DiD, I am SO sorry to hear about your financial troubles. I second the suggestions from the other mamas, and would definitely look to see if you can sell something. Thinking of you, and so hope that things turn around very soon.
Helen, I'm thrilled to hear that you are wanting to move into the bathroom
Sounds like you had a lovely day.
And Amy, how scary!!! Makes me think I need to take a closer look around here. And your PhD sounds very interesting. Thanks for sharing. Do you have classes to take still?
Michelle, thinking of you in your single phase. I do believe in true love and all that, so I have faith there's a special someone for you, that will come into your life at that perfect moment.
And, oh, so much to catch up on as always!
We are, each day, getting more and more settled here in California, though it feels like the list of getting-set-up stuff is quite long. I am hoping by the end of the week we'll be mostly done with all of that and can start setting up our careers and our life here and really start living. Today we went to the DMV, I bought a car from my grandfather, so now we can drive that around. We are unpacked, but not entirely organized yet. About halfway, and I'm so anxious to get 100% organized, but it's so hard to focus and do it all with Finley running around and needing me. So I have had to surrender that part of me that wants to just get it all done and set up and organized and perfect and do it slowly but surely. But it is definitely fun and inspiring and refreshing to set up house somewhere new and have this new, fresh start.
DH had an interview, and they ended up not needing to hire editors, which is what he does, so that's a bummer. But he has a bit of freelance work, and we'll try to see if we can get the word out and get more freelance work for him.
Finley had a really rough time with all of his teeth coming (well, the molars and canines), and he was bleeding and couldn't eat or drink anything but mama milk, and it was just awful! Poor little guy. And all of this while we were moving in, and roughing it, and sleeping at a friend's friend's house. But now he seems to be okay. Now he is just having a hard time going to sleep, both for naps and at night, unless we're in the car. I hate that! I don't want him to need the car to sleep. We'll have to figure that out.
Another huge problem of his is constipation. I don't remember if I posted about this earlier here, but it is just a problem that is not going away. We have tried almost everything. If you don't mind, can you offer further suggestions, before going to the dreaded suppository, which I fear will make the pooping thing an even bigger and more traumatic thing for my little guy.

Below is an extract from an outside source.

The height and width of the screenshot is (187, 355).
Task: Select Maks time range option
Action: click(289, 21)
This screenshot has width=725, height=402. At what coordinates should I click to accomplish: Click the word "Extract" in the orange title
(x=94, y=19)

eliminated dairy from his diet (though not mine)
give him flaxseed oil daily (he loves this)
try to get him to eat warm cereal with flaxseeds in it as often as possible (he doesn't eat a lot)
eat lots of fruit
encourage him to drink as much water as possible throughout the day (though this doesn't result in a substantial amount.)

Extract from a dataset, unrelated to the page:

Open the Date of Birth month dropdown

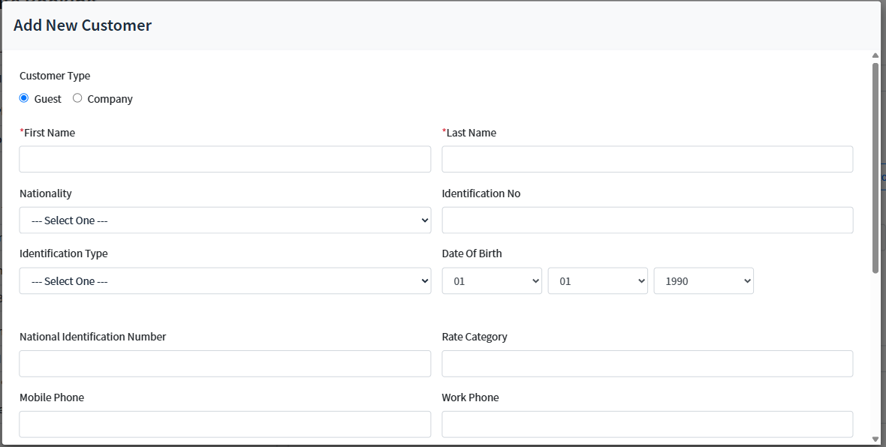[x=598, y=281]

I know a next step could be to go to an osteopath, and I would love to do this, but we simply can't afford it right now.
Does anyone know of a gentle, natural stool softener?
Any other ideas or suggestions?
Finley has been hitting us, not hard, but definitely testing his limits. I'm not sure how to handle it either. So far, I have been saying Ow, and please don't hit mommy, that hurts. Don't hit people. Touch gently, please. If he continues, do you think it is too harsh or bad to say, I'm going to go if you hit me again, and walk away to another part of the room if he does? Would love thoughts on this. It's so upsetting, even though I know it is normal toddler behavior. And it's certainly not often, but when it does happen, we're like, where does this come from? I guess it's just experimentation, and sometimes lack of impulse control...
Ok, I promise I'll be better about checking in this month.
I have missed being active. It's just been so difficult to find free time to type. Hopefully that'll increase as we get more set up here.
Happy Monday to all!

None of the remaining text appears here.